City of Sacramento asks judge to allow it to keep rent control initiative off ballot

The city of Sacramento has asked a judge to allow it to keep a rent control initiative off the Nov. 3 ballot.

The lawsuit, which the city filed Monday in Sacramento County Superior Court, names Michelle Pariset as a defendant.

Pariset is one of three women who were listed as “proponents” when their 2018 ballot initiative gathered more than 44,000 signatures, enough to qualify it for the city ballot.

Then last year, the city passed a rent control ordinance led by City Councilman Steve Hansen. Two of the proponents, Margarita Maldonado and Omega Brewer, signed a letter saying the city could remove the measure from the ballot as a result of the new ordinance. But the third woman, Pariset, did not sign it.

Pariset said in a November news release that she would not remove the initiative from the ballot.

That could mean the council is still obligated to vote by this summer to place it on the Nov. 3 ballot.

“... The City Council has the putative obligation to place this improper initiative on the ballot, which would result in unnecessary voter confusion and frustration, as well as denigration of the legitimate use of the initiative process,” the complaint states.

In the lawsuit, the city asks the judge to declare the initiative is invalid, is too vague to be implemented and has been withdrawn by its proponents.

It also claims that the ballot initiative is technically an attempt to revise the city charter, rather than a charter amendment, which a ballot initiative cannot legally do under the state Constitution and elections code.

Tenant advocates say the ballot initiative would protect renters more effectively than the city ordinance, which took effect in September, or the state rent control law, effective Jan. 1. The ballot initiative would prohibit landlords from raising rents more than 5 percent annually. That’s compared to 6 percent plus inflation, allowed in the city ordinance and 5 percent plus inflation in the state law. Inflation is currently at 0.8 percent, due to the coronavirus pandemic, but last year it fluctuated between 2 and 3 percent. The initiative would also be permanent, while the ordinance will be reevaluated after five years.
::::::
### EXERCISE SET
1. From the article on Sacramento's rent control lawsuit, output the passage starting with "Pariset said in" and going on through "the complaint states.", word for word.
2. Answer these questions using the article on Sacramento's rent control lawsuit:
(a) In which court did the city file its lawsuit?
(b) How many signatures did the 2018 ballot initiative gather?
(c) By how much would the ballot initiative let landlords raise rents each year?
3. Carry on the article about Sacramento's rent control lawsuit, starting after its last sentence.

### DATA SEGMENT
::::::
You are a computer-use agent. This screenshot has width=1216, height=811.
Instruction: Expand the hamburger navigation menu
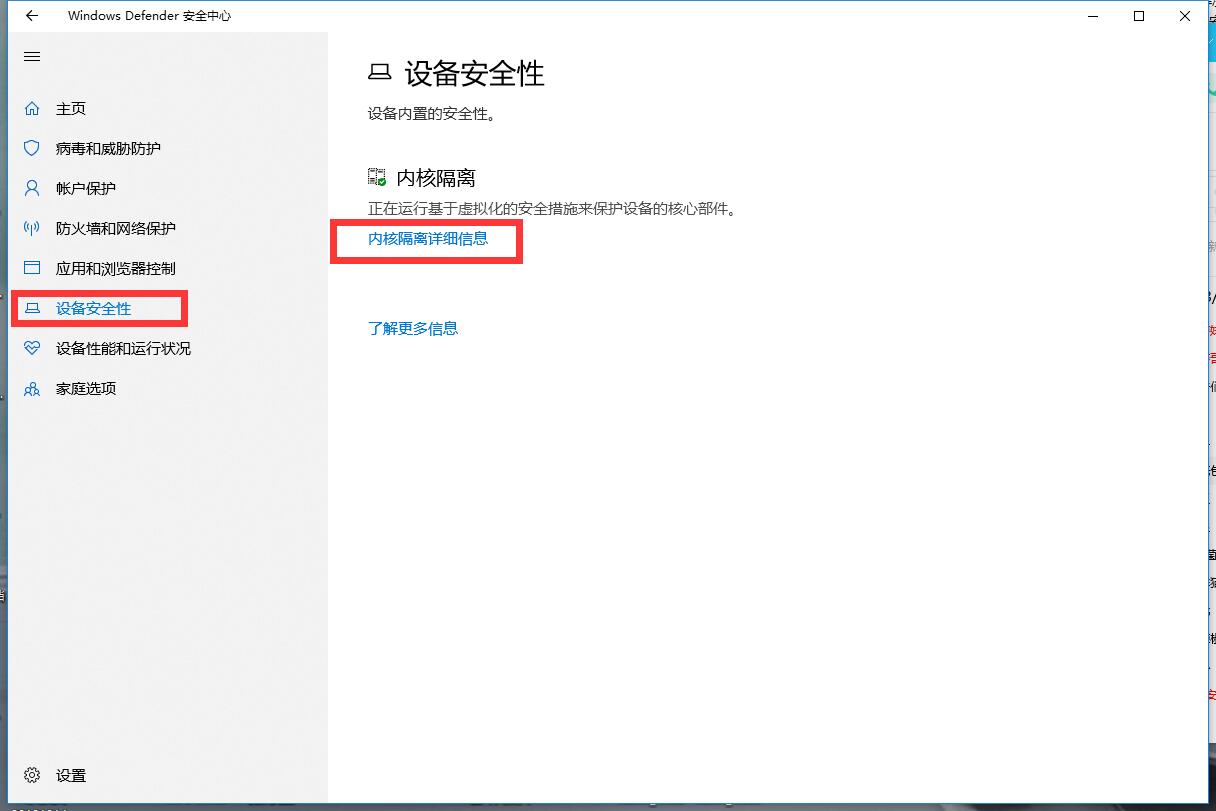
::::::
### ANSWERS BELOW
1.
Pariset said in a November news release that she would not remove the initiative from the ballot.

That could mean the council is still obligated to vote by this summer to place it on the Nov. 3 ballot.

“... The City Council has the putative obligation to place this improper initiative on the ballot, which would result in unnecessary voter confusion and frustration, as well as denigration of the legitimate use of the initiative process,” the complaint states.

2.
(a) Sacramento County Superior Court
(b) More than 44,000
(c) No more than 5 percent annually

3.
The ballot initiative would also create an independent rent board modeled partly after one in San Francisco, comprised of elected members and one appointed by the mayor. The board would be able to set the allowable rent annual rent adjustment, hear individual rent adjustment petitions from tenants and landlords seeking exceptions, and go to court to enforce the measure, the ballot language said. The board would also be able to set its own budget, have access to staff, intervene as an interested party in legal actions, and have subpoena power.

The lawsuit alleges the rent board would create a “radically new dynamic in city government.”

“(The board is) so vague, uncertain and inconsistent with the remainder of the Charter and so logistically flawed as to be incapable of effective implementation,” the complaint states.

Instead of an elected rent board, the city rent control ordinance uses hearing officers who are city employees.

Pariset declined comment due to the pending litigation.

Councilwoman-elect Katie Valenzuela, who supports Pariset, blasted the city for filing the lawsuit.

“I cannot believe the city is spending resources on this,” said Valenzuela, who will represent midtown, downtown and Land Park starting in December. “In the middle of a pandemic, in the middle of social unrest calling for change, the city is spending time and money suing someone to try to suppress the rights of voters to decide on rent control? This is outrageous.”

Rent for the average apartment in Sacramento increased 45 percent in the last seven years, adjusting for inflation, a Sacramento Bee analysis found.